The value of leading indicators is that they enable you to take informed action to intercept the future. The most valuable leading indicators are those that show in real time what’s happening when members encounter systemic friction or troubling hotspots, whether in the digital user experience, in-branch interaction or call center communication. This in-the-moment reality dictates whether your members stay with you – or not. It also determines how they speak about you on social media.
Are you tracking these leading indicators/early warning signs?
- Increase in volume and range of member complaints, especially about a certain product, channel, etc.
- Escalation of member complaints to higher level executives.
- Proliferation of “one-off” bad experiences into systemic CX issues.
- Influx of call center activity because the member couldn’t complete the transaction in the channel where it began
Ultimately such instances have visible impact, through lagging indicators of members minimizing their business with you or even closing their accounts. This situation is not hopeless, but recovery will require quick, pinpointed and deep analysis to focus in the right direction: Your member relationships. Sustaining these relationships will ensure that the financials remain strong. So when the next wave hits, it won’t wash away the present leadership.
Here’s How to Do It: A 5-Step, Proven Model for CX Success
1. Diagnose: Start with a clear picture of where you are today. Use comprehensive measurement to uncover CX friction preventing you from living up to your brand standard or to your members’ changing expectations.
2. Prioritize: With pinpoint precision, identify your CX “hot spots” throughout all products, processes, people and channels, so executives can determine exact areas of focus in alignment with business objectives.
3. Fix: Identify key themes and insights emerging from the CX data, and adopt specific steps toward remedying “hot spots” and/or systemic issues at the root level.
4. Accelerate: Use ongoing executive-level insight to inform your CX strategy and drive its execution, shortening the time to action.
5. Differentiate: This is where you want to be! Backed by key performance metrics, build a visible culture of service quality that grows member loyalty and sets you apart.
Like the stages of a tsunami, each step builds on the previous, until you regain your losses and surge toward differentiation!
Building a Disaster-Proof Strategy
The next tsunami in the banking industry is a matter of “when,” not “if.” The five-step model described above can help you not just survive the event, but thrive based on your ability to manage it.
This model is a blueprint for purposeful/intentional change, driving your organization toward your key objectives, like increased member loyalty and sustained revenue growth. It increases responsiveness to pressing problems and gets you in front of potential issues more than reliance on lagging indicators ever could. It builds a floodwall against a rush of negative CX drivers – not just the initial swell, but successive waves as well.
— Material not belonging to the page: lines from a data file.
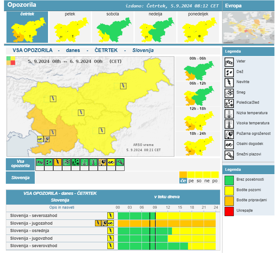Select the 12h - 18h map thumbnail
Screen dimensions: 275x253
tap(197, 120)
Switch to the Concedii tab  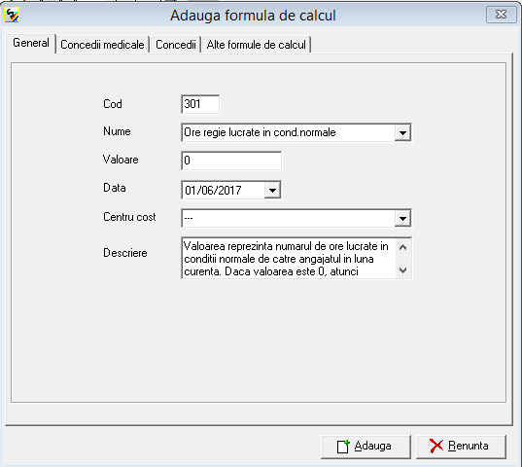tap(176, 45)
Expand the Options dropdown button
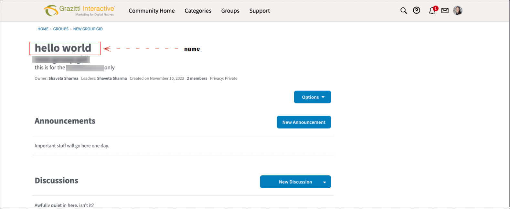 (x=312, y=97)
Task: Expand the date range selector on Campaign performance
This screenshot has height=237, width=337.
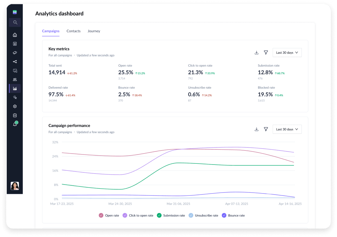Action: (287, 129)
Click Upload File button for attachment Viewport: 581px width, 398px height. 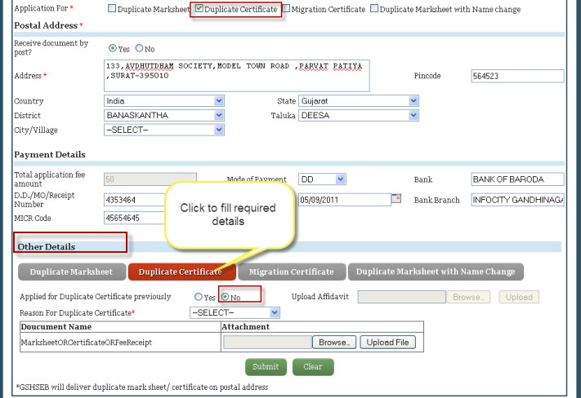pos(388,343)
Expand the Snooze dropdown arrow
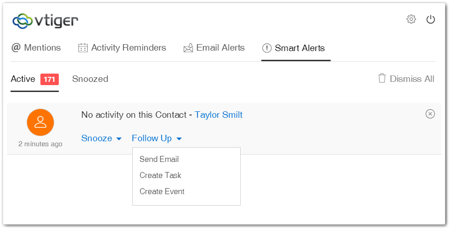The image size is (451, 230). click(x=119, y=139)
This is a plan focused on practical results. It recognizes and responds to the shorter time you have to strategize and act now, in a market where consumers are increasingly intolerant and impatient. Most importantly, it equips you to anticipate change and get ahead of it, so that what may be a shock event for others is another opportunity for you to prove your ongoing value to your members.
Rhonda Sheets is the Founder, President and CEO of CX analytics company Support EXP in Centerville, Ohio.